Progress Report - 2006/2007
Objective 1: Encourage and educate for a non-disabling society.
Objective 6: Foster an aware and responsive public service.
Objective 10: Collect and use relevant information about disabled people and disability issues.
Government agencies need to think about disability in the work they do. This means making sure they have good information about disabled people and disability issues, and sound frameworks for thinking about how changes they propose to make will affect disabled people.
Some examples of how government agencies are making sure they are able to do this include:
- Developing disability awareness – e.g. the Ministry of Transport is planning a new quality assurance tool which will provide consistency across its thinking frameworks (ensuring there is reference to the New Zealand Disability Strategy and the disability perspective in guidelines for policy development).
- Changing long-established policies – e.g. Inland Revenue is reviewing the nominated person’s procedure for disabled people – this is where a disabled person can nominate someone to act on their behalf including appropriate consultation.
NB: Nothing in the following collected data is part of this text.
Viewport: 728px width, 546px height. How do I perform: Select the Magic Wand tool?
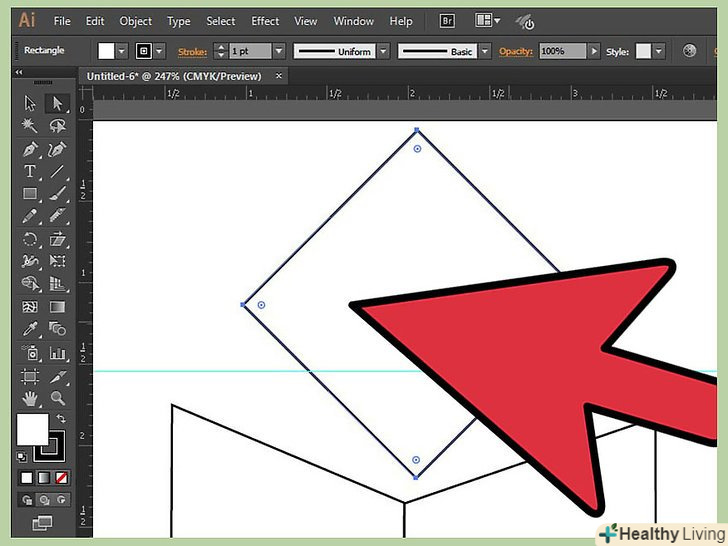pyautogui.click(x=31, y=126)
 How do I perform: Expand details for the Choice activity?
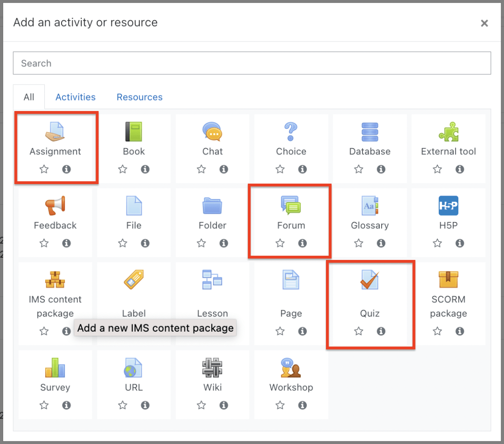tap(302, 169)
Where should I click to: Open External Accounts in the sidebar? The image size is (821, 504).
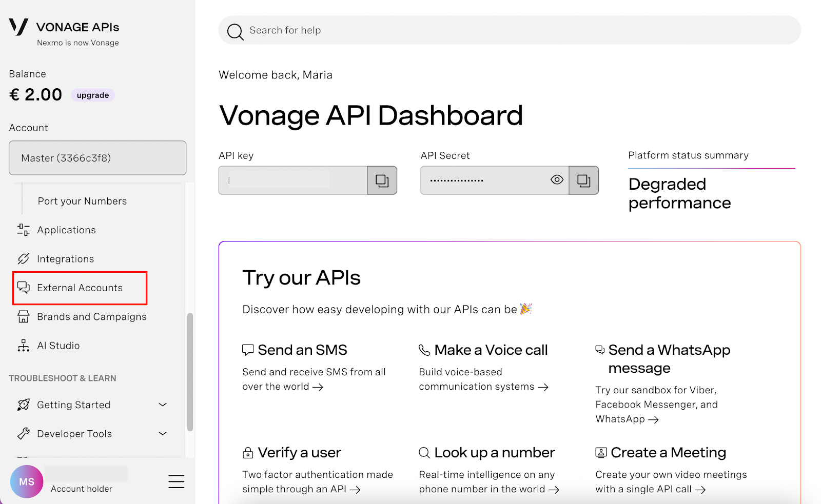pyautogui.click(x=80, y=288)
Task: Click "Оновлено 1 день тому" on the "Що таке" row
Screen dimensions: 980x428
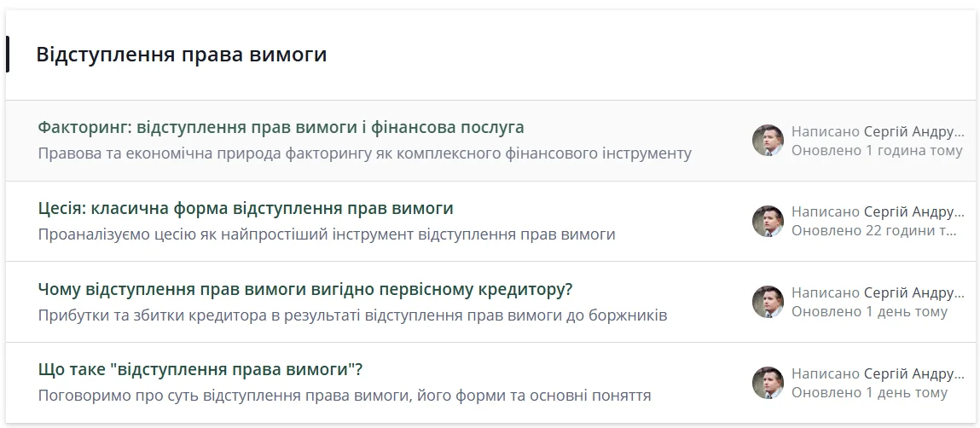Action: click(869, 393)
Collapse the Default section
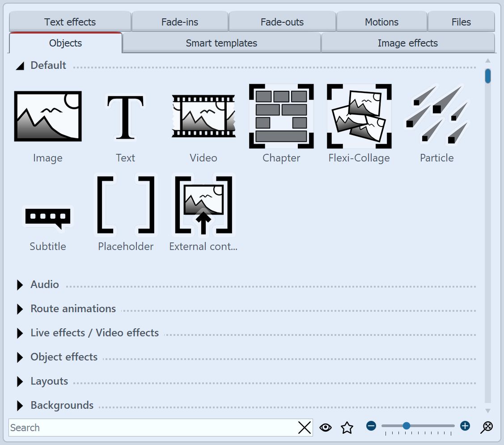This screenshot has height=445, width=504. [20, 65]
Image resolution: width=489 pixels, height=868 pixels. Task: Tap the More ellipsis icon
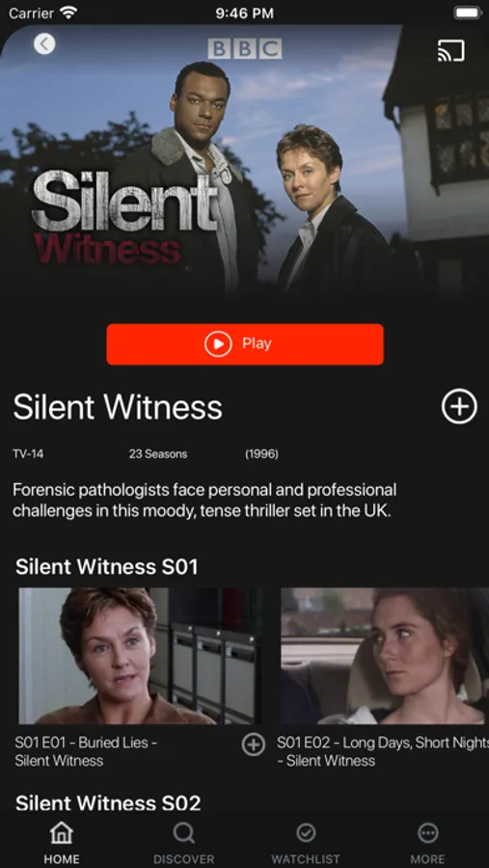[427, 832]
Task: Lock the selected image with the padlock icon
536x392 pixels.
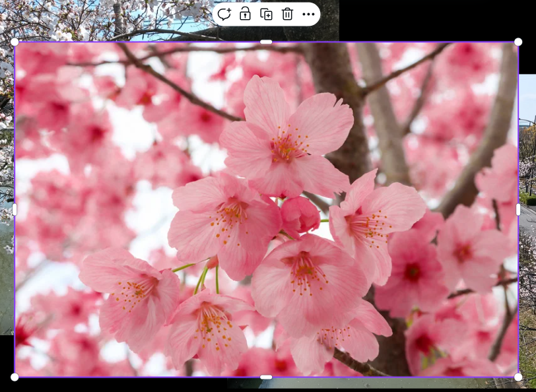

- Introducing best practice guidelines – e.g. the State Services Commission is working to ensure the accessibility of government websites – its Web Standards encourage website content that is accessible to all New Zealanders regardless of their impairment, use of the latest technology, and the availability of fast internet connections.
- Gathering data on disability and disabled people – e.g. Statistics New Zealand is compiling results from the 2006 Disability Survey. This is the third time the survey has been run. It collects information on how many people have impairments, the types of impairments they have, the severity and cause of the impairments, current and unmet needs for services and assistance, employment, transport, education, accommodation and special equipment. The information is used by government departments and disability service providers to review the effectiveness of services for people with disability and to help guide the development of new services.
- Doing research into disabled people’s experiences – e.g. the Ministry of Social Development is working on the Costs of Disability Research project. This is designed to improve knowledge about the extra costs associated with disability in New Zealand, and how costs vary because of individual needs and circumstances.
- Doing more research – e.g. the Ministry of Social Development has reported on Living Standards and Disability – this analysed data collected in the 2004 Living Standards Survey. It describes the economic standard of living of people across a spectrum of disability severity for the whole working-age population, and for subgroups defined by family type.